Zucker and Bradley are not the only prominent spokesmen who see a case for treatment of GID, and thus an attempt toward prevention of homosexuality. Judd Marmor--who argued forcefully in the 1973 debate that homosexuality should not be considered a disorder--has also said that "the issue of preventing [homosexual] development is a legitimate one." In the same vein as Zucker and Bradley, Marmor sympathized with the desire to avoid homosexual development because of its social disadvantages, but he has spoken scornfully of "pious religionists" who reject homosexuality for personal religious reasons-- questioning their sincerity and theological consistency, and implying an underlying motive of bigotry.
Zucker and Bradley believe the clinician should work toward helping clients establish a positive gay identity if they fit the following description: they have a history of gender-identity disorder or masculine inadequacy; they have felt little arousal toward females; and they are reasonably comfortable with a gay identity.
If the client is experiencing both heterosexual and homosexual arousal, they believe the clinician should take a neutral stance and help the client clarify his own sexual orientation, using the philosophy that the client's "comfort level" offers the best directional guide for treatment.
Zucker and Bradley recognize a very important point missed by most gay activists--that homosexual attractions in adolescence may represent nothing more than transitory idealization of same-sex individuals, rather than a deep-seated sexual orientation.

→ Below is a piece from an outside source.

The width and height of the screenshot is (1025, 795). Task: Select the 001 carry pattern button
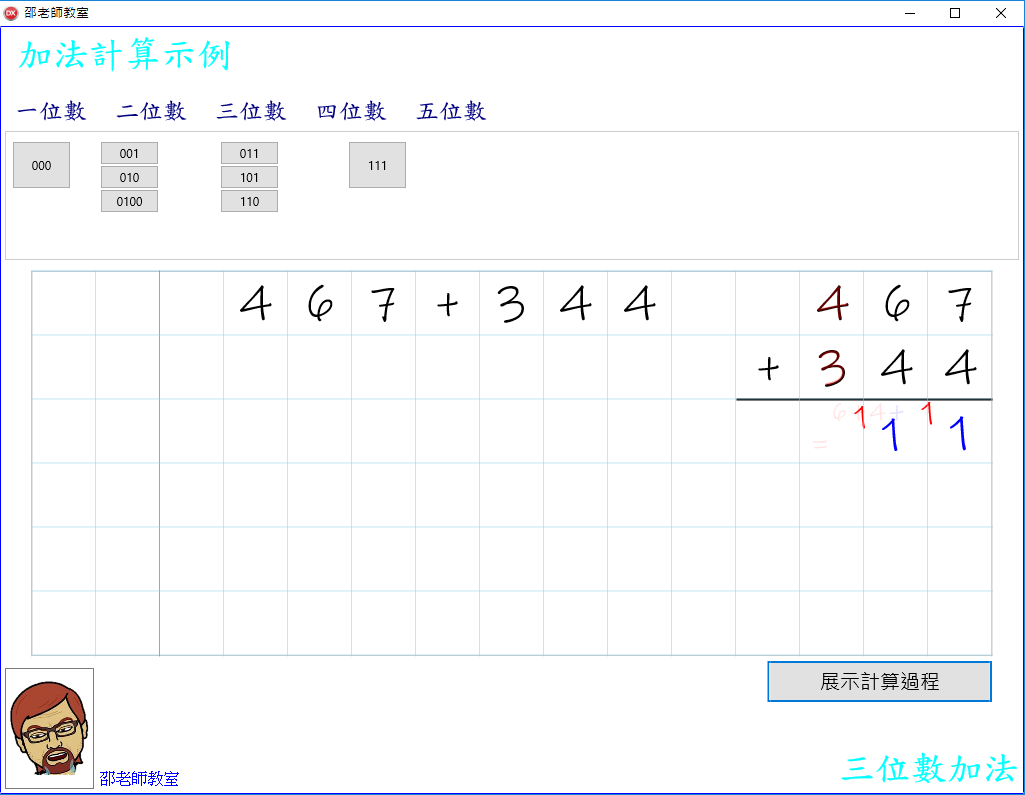pyautogui.click(x=129, y=153)
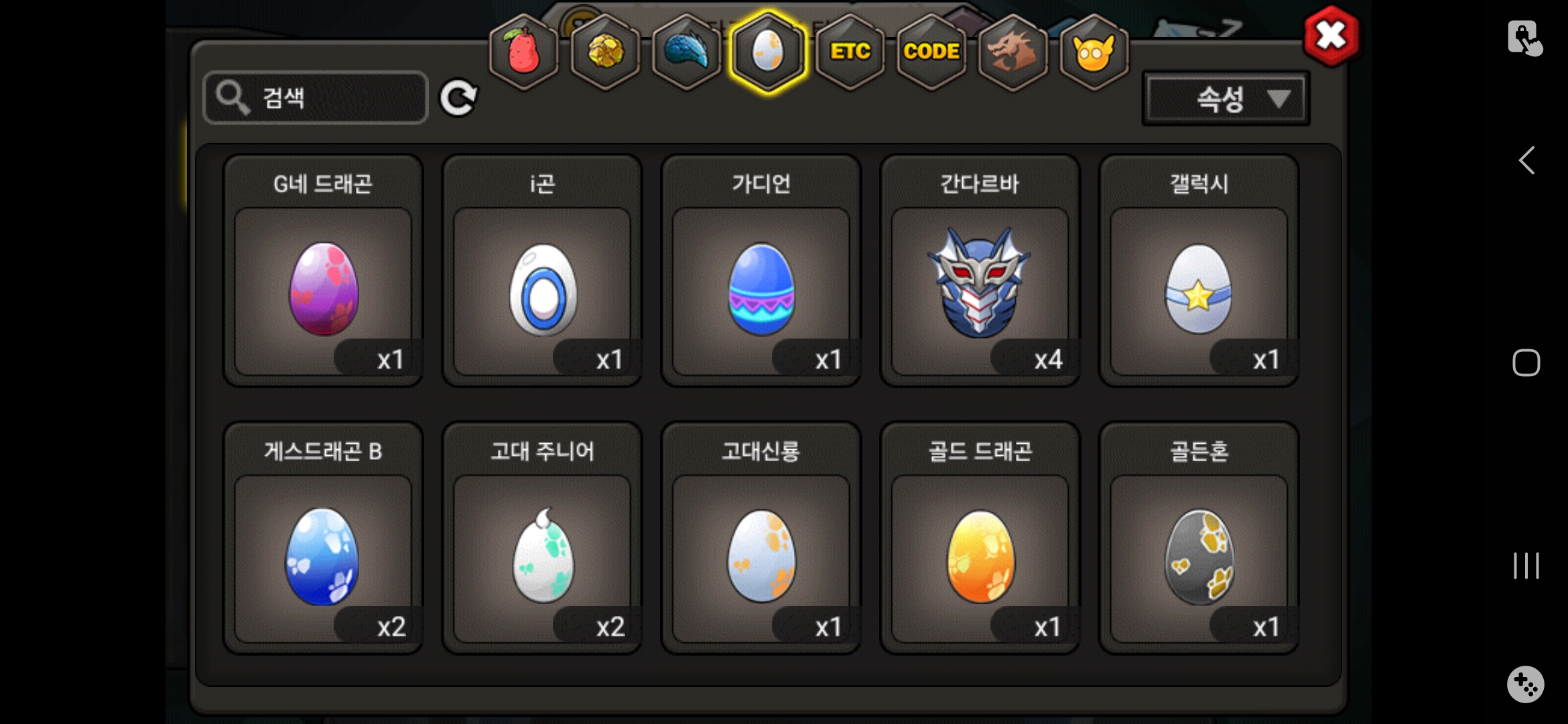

Their goal is to help the client find his "real"--i.e., most deep-seated on a feeling and fantasy level--sexual orientation.
One important question remains in this book: can treatment of the gender-disturbed child prevent future homosexuality? Although there are "no formal empirical studies demonstrating that therapeutic intervention in childhood alters the developmental path toward either transsexualism or homosexuality," nevertheless Zucker and Bradley maintain a cautious optimism, saying there is some "indirect support" for the efficacy of treatment.
They discuss the success rate of therapy with children, as reported by Rekers. Rekers says that follow-up results of over 50 gender-disturbed children suggest permanent changes in gender identity, and he believes that a preventive treatment for "transvestism, transsexualism, and some forms of homosexuality has indeed been isolated," although Zucker and Bradley express mild skepticism due to the lack of formal substantiation of this conclusion.
They describe the therapeutic approaches of Green, Newman and Stoller (1972), who work with the feminine boy to help him understand the motives for his behavior and reinforce signs of developing masculinity. The therapist who works with the boy is male, and he solicits the help of the boy's father. They also describe ways of bringing the child's family into the therapy, as well as the use of peer-group sessions.
Zucker and Bradley conclude: "It has been our experience that a sizable number of children and their families achieve a great deal of change. In these cases, the GID resolves fully, and nothing in the children's behavior or fantasy suggest that gender-identity issues remain problematic...All things considered, we take the position that in such cases a clinician should be optimistic, not nihilistic, about the possibility of helping the children to become more secure in their gender identity."